The Nepalese insisted on the need to help the Malaysian to come down.

"Then he realized that 'rescue' meant I wanted to save him. He understood and apologized later," he added.

The guide placed the Malaysian on his oxygen supply helping to improve his condition but it was very difficult for him to walk. The Nepalese, who is about 1.60m tall and weighs 55kg, had to carry the sufferer through some of the toughest sections of the mountain.

"It's a very difficult mission to bring someone down from there carrying him. But some sections are very rocky, it was impossible to drag him," argues Gelje Sherpa, "he would have broken his bones, he didn't was already not well..."

It took him nearly six hours to get it to Camp 4.

“I participated in many search and rescue missions, but it was very difficult,” he admitted.

At Camp 4, another guide helped him continue his descent with the ailing climber wrapped in sleeping bags held down by ropes. So they were able to drag it up the snowy slopes and carry it when needed.

When they finally reached Camp 3 at 7,162 meters, a helicopter took over and transported them to base camp. Gelje Sherpa has not seen the Malaysian mountaineer since his rescue but he received a thank you message.

"He wrote to me 'You saved my life, you are a god for me'", confided the guide.

The mountaineering industry in the Himalayas relies on the experience of Sherpas, usually from the valleys of Everest.

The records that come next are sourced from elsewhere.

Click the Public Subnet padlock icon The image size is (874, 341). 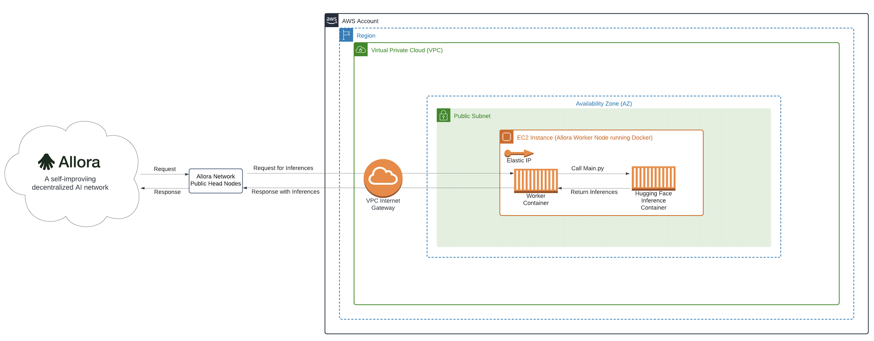point(443,115)
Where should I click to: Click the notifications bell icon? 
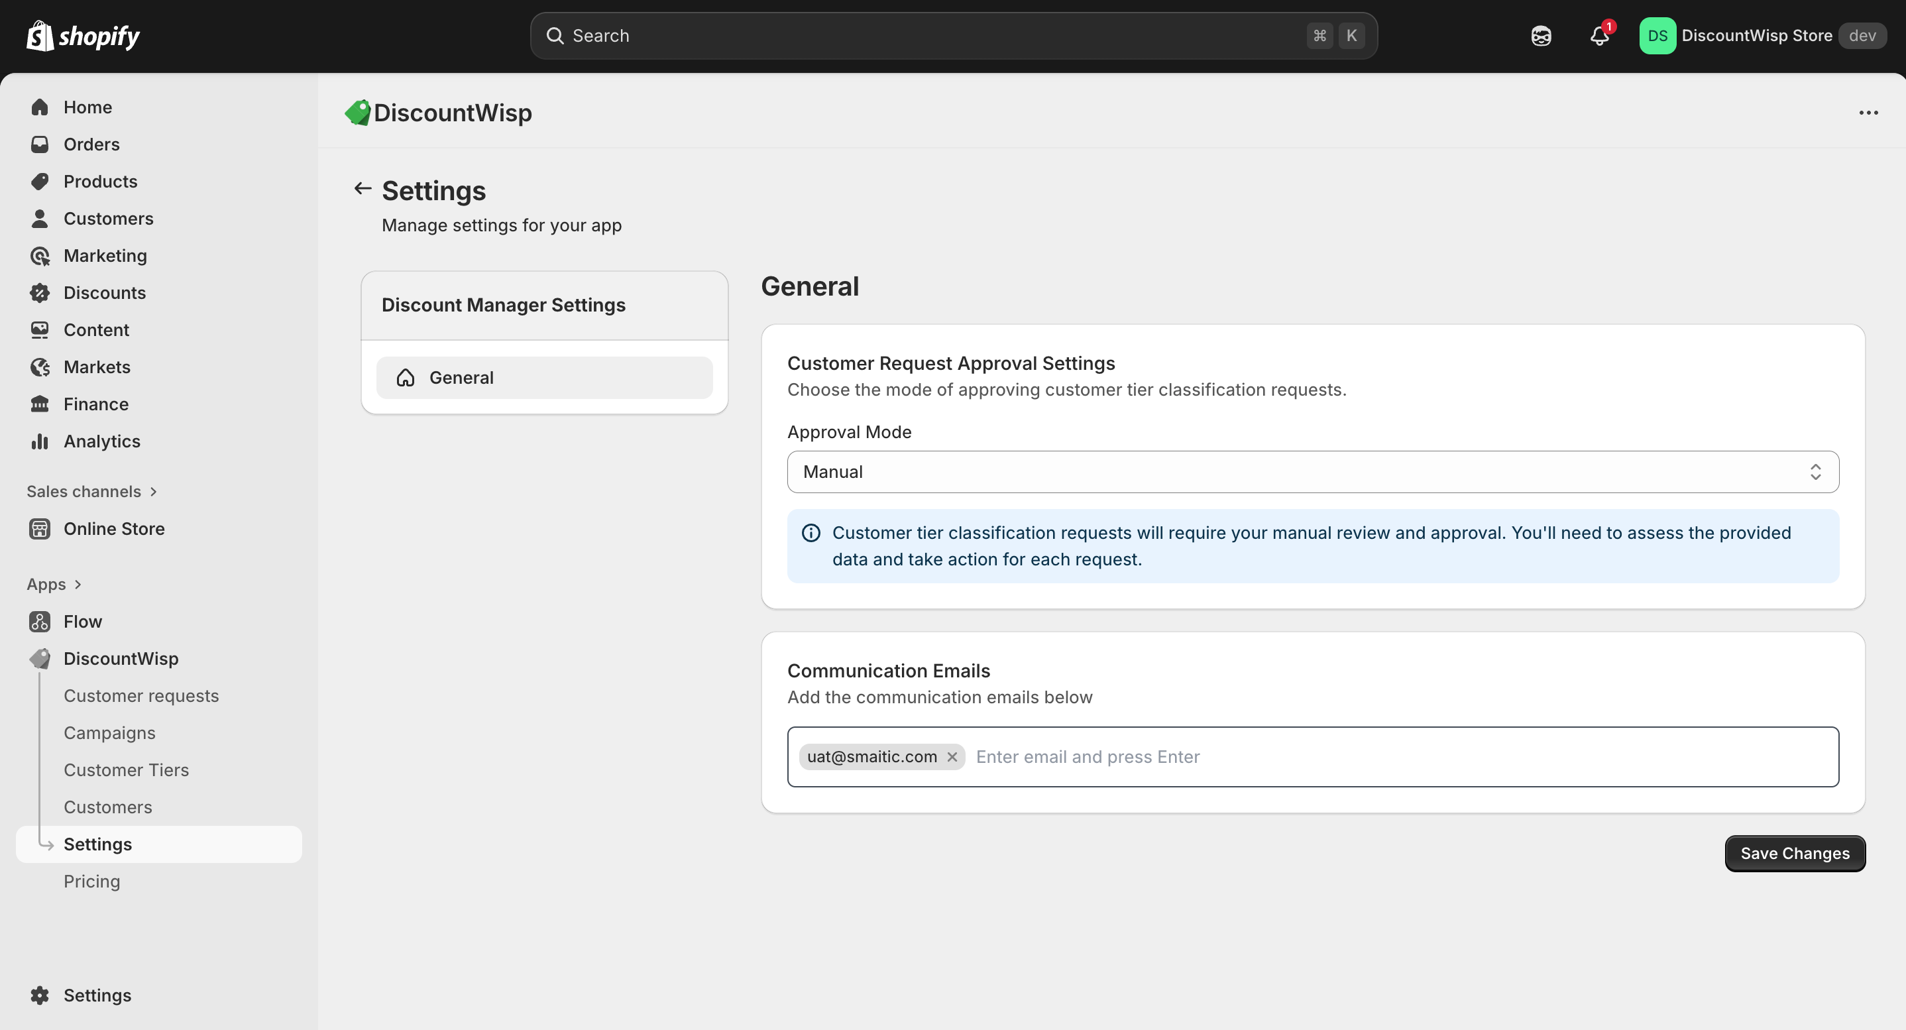tap(1599, 36)
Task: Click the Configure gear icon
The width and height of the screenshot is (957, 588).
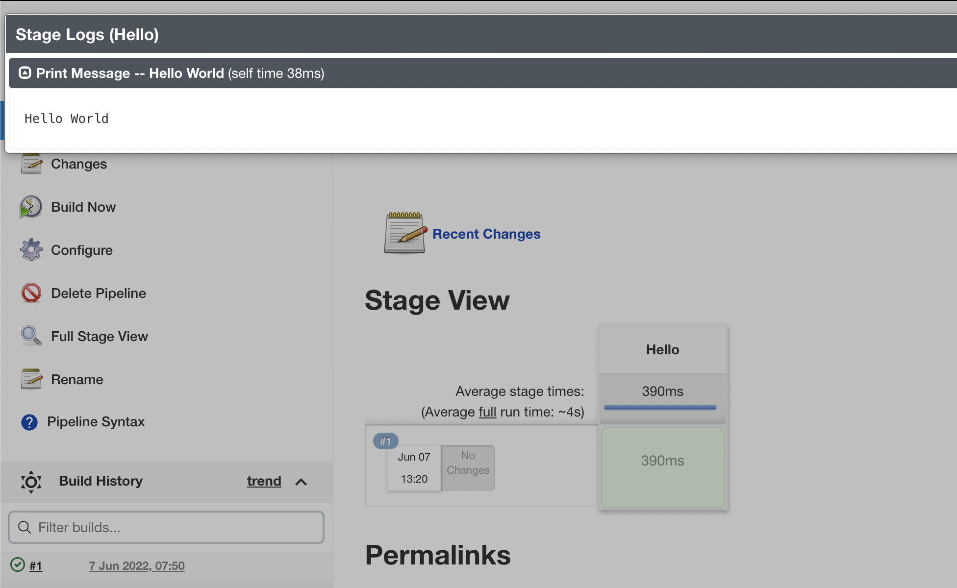Action: pyautogui.click(x=31, y=250)
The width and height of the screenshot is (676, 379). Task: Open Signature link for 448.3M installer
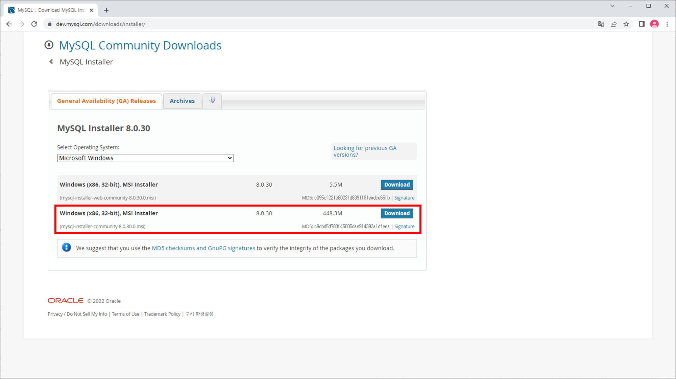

They pay a heavy price to accompany hundreds of mountaineers each year. A third of the dead on Everest are Nepali climbers.

"As a guide, you feel responsible for others on the mountain and you have to make difficult decisions," notes Ang Norbu Sherpa, president of the National Association of Mountain Guides of Nepal, "what he has done is honourable".

For the 2023 mountaineering season, Nepal issued a record 478 permits to foreign mountaineers to climb Everest and about 600 mountaineers and guides reached the summit.

But the death of twelve mountaineers is to be deplored, while five are still missing.

Gelje Sherpa, who has reached the top of the world's tallest mountain six times, has no regrets about her decision to turn back that day.

"People just focus on the top, but anyone can do it," he said. On the other hand, "to descend someone to more than 8,000 meters of altitude, it is much harder".